Nationally teachers face the same impact of budget cuts and shamefully low staffing levels. After ferocious attacks from corporate interests and politicians under the guise of “school reform”, it would now require 400,000 new educator positions nationally to return to 2008 staffing levels in public schools.

Winning the Schools #ColumbusStudentsDeserve

As the CEA bargaining team continues negotiations, now is the time to continue building momentum from outside the bargaining room to keep the pressure on the School Board and City Council. Planning for a larger rally, even a teacher walk-out, before the end of the school year, could help send a signal to the School Board and City Council that teachers, parents, and students are ready to continue fighting for the schools #ColumbusStudentsDeserve. It will be crucial to mobilize student and parent support for such a rally and for other unions to mobilize their members to show up and speak out in solidarity with the teachers.
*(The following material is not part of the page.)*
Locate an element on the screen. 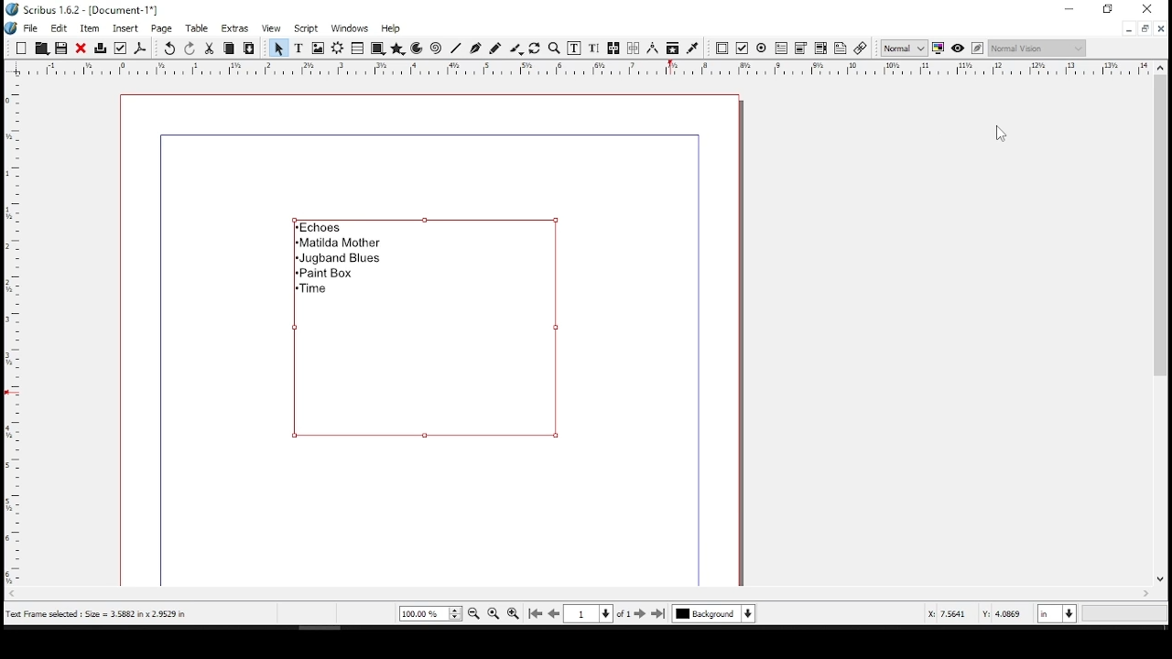 The width and height of the screenshot is (1172, 659). jugband blues is located at coordinates (338, 260). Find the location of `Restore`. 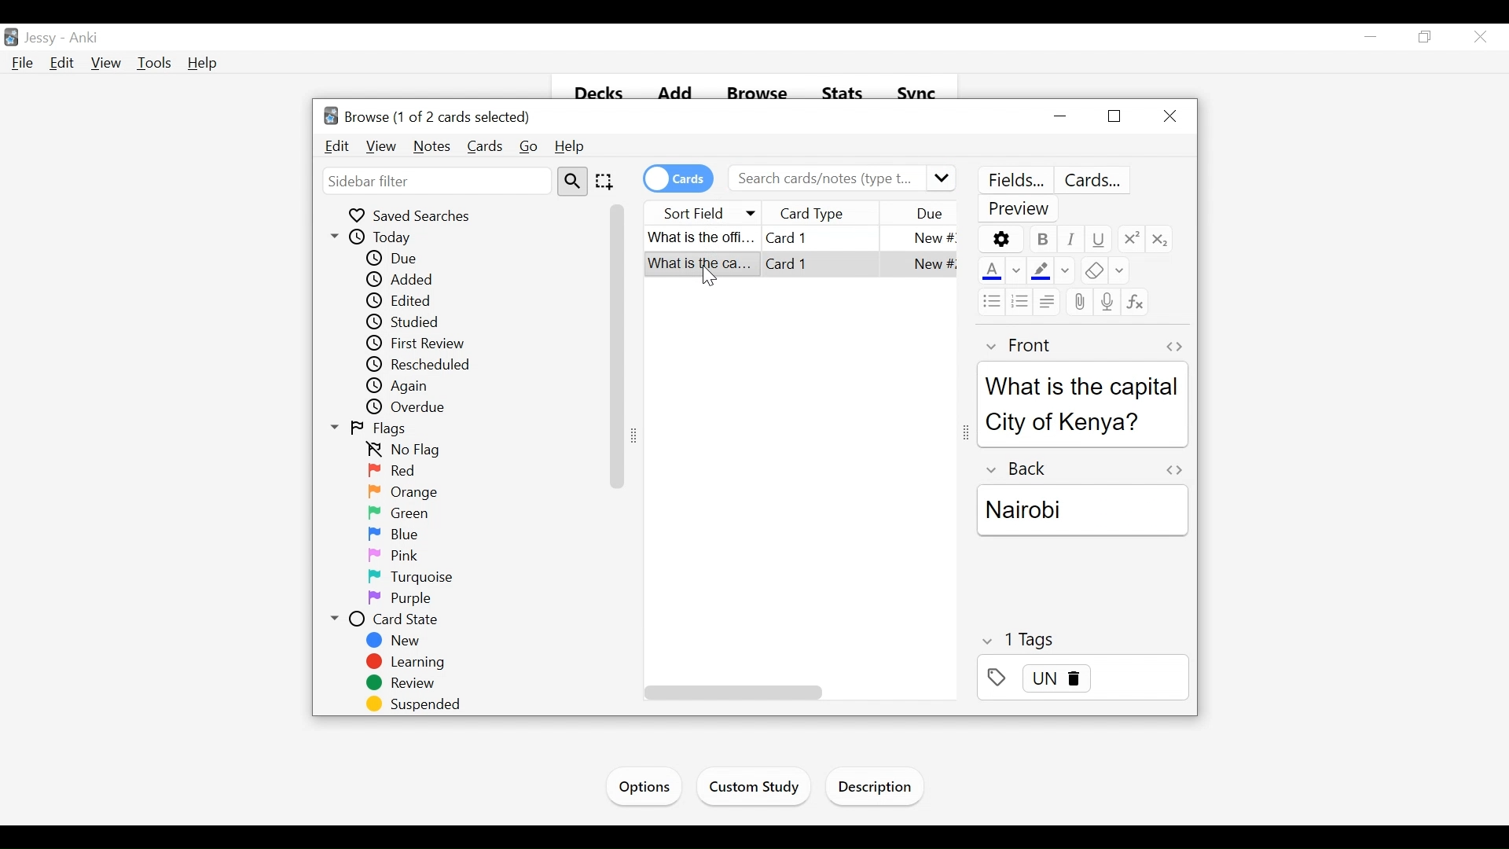

Restore is located at coordinates (1112, 117).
In conversations with teachers at the march, many expressed that, while striking is a last resort, they are willing to do whatever it takes to come out of this contract battle with a victory. Organizing support now from parents and students and across the community will help continue to build pressure for the current ongoing negotiations but also can help prepare the wide community support that would be needed if teachers do decide that a strike is needed.

The national teachers’ revolt sparked last year through the courageous West Virginia teachers strike is clearly not over. Teachers’ victories around the country, including West Virginia, Los Angeles, and Oakland, show the power that teachers and the wider working class can wield to win the quality public education that students deserve.